Upon conjunctive combination of intervals, the result may become subnormalized, i.e., it may happen that the real value may lie outside the conjunction. This is more likely to happen when the overlap between the intervals is not significant and the sources are in conflict. Normalization of the resulting conjunct interval can be achieved by dividing it by the consistency measure of information, i.e., dividing by the measure of overlap (Dubois and Prade 1994). When the information is available as intervals, it can be presented in triangular form as in Fig. 1, and the measure of consistency is the height of the intersection (h) of the overlap between the two triangles. Thus:

$$ \begin{array}{ll}\forall \omega \in \varOmega, \hfill & \pi\ \left(\omega \right)=\frac{\pi_{cm}\left(\omega \right)}{h\ \left({\pi}_1,{\pi}_2\right)}\hfill \end{array}\kern0.5em $$
(6)

_ _ _ _

SHORT PROBLEM A => In the records, copy out every line from the one containing "Given: Select the Paint" down through the one containing "I will 145,78.", keeping both of those lines.

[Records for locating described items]
_ _ _ _

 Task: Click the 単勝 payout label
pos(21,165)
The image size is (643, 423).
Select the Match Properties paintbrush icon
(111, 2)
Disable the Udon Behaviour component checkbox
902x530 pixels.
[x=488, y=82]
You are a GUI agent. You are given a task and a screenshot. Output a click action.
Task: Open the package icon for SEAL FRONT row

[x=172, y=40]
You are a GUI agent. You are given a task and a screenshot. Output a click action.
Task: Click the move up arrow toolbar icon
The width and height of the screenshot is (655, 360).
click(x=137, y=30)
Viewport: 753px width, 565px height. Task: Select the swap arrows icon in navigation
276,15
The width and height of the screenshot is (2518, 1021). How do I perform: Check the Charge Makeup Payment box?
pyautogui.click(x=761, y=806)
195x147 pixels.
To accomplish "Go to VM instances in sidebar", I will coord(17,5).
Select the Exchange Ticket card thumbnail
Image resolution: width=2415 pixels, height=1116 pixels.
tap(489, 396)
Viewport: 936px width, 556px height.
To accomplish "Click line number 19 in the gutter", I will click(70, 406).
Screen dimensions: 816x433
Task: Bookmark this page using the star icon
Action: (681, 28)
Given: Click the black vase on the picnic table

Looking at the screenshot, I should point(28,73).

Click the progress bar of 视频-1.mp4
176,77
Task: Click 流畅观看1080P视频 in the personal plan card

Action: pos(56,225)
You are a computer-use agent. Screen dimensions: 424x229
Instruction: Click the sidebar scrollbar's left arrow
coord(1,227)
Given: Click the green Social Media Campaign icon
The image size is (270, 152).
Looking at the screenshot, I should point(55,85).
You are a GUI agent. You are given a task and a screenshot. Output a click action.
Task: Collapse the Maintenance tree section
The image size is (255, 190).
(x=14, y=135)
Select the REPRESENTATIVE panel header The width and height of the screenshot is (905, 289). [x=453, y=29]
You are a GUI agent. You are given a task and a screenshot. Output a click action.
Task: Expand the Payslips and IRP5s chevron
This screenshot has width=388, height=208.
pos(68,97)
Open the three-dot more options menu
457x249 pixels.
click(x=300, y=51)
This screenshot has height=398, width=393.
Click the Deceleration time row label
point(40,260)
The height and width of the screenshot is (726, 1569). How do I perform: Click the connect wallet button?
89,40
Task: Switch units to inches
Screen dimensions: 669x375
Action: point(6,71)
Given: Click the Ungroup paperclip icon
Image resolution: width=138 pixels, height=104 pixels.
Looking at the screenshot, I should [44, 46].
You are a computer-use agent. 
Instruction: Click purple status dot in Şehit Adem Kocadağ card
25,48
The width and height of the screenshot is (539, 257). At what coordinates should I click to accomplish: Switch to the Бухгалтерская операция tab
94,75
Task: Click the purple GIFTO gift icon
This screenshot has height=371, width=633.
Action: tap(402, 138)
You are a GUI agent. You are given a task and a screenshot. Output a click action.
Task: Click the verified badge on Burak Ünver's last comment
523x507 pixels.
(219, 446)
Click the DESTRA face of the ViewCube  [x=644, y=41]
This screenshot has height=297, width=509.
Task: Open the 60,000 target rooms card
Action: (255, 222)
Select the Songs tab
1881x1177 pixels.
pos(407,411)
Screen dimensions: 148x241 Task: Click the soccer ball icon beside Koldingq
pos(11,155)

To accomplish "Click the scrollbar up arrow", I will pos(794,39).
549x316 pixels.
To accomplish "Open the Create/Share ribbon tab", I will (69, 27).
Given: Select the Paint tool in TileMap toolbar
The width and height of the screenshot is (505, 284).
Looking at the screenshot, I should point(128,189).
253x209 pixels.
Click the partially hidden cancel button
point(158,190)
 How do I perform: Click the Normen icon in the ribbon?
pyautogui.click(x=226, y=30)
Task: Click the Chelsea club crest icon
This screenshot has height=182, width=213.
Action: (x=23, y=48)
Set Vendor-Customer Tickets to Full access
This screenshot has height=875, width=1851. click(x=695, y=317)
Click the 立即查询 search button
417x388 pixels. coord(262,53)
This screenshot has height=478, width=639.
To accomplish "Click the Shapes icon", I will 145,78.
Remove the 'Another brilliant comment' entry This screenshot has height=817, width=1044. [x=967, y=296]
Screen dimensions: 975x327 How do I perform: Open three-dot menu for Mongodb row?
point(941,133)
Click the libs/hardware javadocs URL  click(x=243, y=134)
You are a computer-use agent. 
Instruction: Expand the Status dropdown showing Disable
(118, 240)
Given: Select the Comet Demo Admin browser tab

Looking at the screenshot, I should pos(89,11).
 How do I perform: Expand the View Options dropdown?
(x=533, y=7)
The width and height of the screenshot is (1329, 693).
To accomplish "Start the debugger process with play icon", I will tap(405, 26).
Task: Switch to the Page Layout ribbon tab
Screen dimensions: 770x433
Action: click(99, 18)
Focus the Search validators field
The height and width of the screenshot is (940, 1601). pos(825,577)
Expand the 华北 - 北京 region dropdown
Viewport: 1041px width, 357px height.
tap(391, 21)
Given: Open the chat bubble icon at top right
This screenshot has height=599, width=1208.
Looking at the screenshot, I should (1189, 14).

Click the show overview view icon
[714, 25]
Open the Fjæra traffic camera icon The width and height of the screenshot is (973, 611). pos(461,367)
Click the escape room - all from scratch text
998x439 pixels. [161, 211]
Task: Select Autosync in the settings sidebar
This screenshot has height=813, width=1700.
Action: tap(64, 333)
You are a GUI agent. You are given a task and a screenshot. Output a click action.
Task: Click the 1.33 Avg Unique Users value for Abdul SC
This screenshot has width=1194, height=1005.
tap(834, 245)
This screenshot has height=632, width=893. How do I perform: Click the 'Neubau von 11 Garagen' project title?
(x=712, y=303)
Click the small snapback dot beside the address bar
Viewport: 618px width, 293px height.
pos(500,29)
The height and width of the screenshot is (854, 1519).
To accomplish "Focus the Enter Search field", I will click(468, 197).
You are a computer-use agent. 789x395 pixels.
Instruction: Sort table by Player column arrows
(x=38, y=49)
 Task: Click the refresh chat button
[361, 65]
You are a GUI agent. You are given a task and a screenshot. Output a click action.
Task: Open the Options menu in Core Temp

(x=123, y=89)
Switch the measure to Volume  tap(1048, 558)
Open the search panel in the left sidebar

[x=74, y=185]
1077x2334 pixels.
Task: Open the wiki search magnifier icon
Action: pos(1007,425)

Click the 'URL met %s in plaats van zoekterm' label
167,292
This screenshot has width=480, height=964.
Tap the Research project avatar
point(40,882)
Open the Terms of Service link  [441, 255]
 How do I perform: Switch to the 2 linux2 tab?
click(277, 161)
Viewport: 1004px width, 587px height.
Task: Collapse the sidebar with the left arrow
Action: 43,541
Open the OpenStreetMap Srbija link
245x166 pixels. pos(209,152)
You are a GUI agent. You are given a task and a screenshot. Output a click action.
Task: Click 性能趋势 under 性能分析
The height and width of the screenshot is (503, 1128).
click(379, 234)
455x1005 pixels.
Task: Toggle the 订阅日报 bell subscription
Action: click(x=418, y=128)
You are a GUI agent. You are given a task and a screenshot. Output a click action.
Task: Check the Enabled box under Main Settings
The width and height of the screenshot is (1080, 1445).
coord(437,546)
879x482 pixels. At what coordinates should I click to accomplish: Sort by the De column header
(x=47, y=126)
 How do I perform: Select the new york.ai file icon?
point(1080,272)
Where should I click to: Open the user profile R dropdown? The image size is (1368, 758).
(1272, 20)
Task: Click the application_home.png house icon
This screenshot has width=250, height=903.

_ _ _ _

SHORT PROBLEM B => Continue the passage on normalizing conjunctively combined intervals from where it ends.

EXERCISE RESULT A =>
Given: Select the Paint tool in TileMap toolbar
The width and height of the screenshot is (505, 284).
Looking at the screenshot, I should point(128,189).
253x209 pixels.
Click the partially hidden cancel button
point(158,190)
 How do I perform: Click the Normen icon in the ribbon?
pyautogui.click(x=226, y=30)
Task: Click the Chelsea club crest icon
This screenshot has height=182, width=213.
Action: (x=23, y=48)
Set Vendor-Customer Tickets to Full access
This screenshot has height=875, width=1851. click(x=695, y=317)
Click the 立即查询 search button
417x388 pixels. coord(262,53)
This screenshot has height=478, width=639.
To accomplish "Click the Shapes icon", I will 145,78.

EXERCISE RESULT B =>
In Eq. (6), “h (π 1, π 2)” is natural measure of overlap between the two possibility distributions. It is called the consistency index. Graphically, it is the height of intersection of π 1 and π 2 as can be seen in Fig. 2

Fig. 2
figure 2

Graphical presentation of possibility distribution of data in Table 1. The stacked columns represent possibility intervals on the Y-axis for their corresponding GW intervals on the X-axis

$$ h\left({\pi}_{1,}{\pi}_2\right)={ \sup}_{\omega \in \varOmega }\ \left({\pi}_{cm}\left(\omega \right)\right) $$
(7)

Thus normalization focuses on the agreed upon values. But it is also important to keep track of the conflict. This is done by discounting the conjunctive fusion by the weight of inconsistency, which is defined as 1 − h (π 1, π 2). This represents the degree of possibility that both sources are wrong, and mirrors the argument that both sources are supposed to be right under normalization, i.e., when h (π 1, π 2) = 1. However, the available pieces of information may not be clear candidates for conjunctive or disjunctive fusion. This more general case is formalized by Dubois and Prade (1994) in an adaptive fusion rule (Eq. (8)) where neither conjunction nor disjunction presents a suitable option for information fusion and both need to be cooperationalized in order to retain the consist information while not losing the sight of conflict. Equation (8) presents the adaptive fusion of two possibility distributions (π 1, π 2).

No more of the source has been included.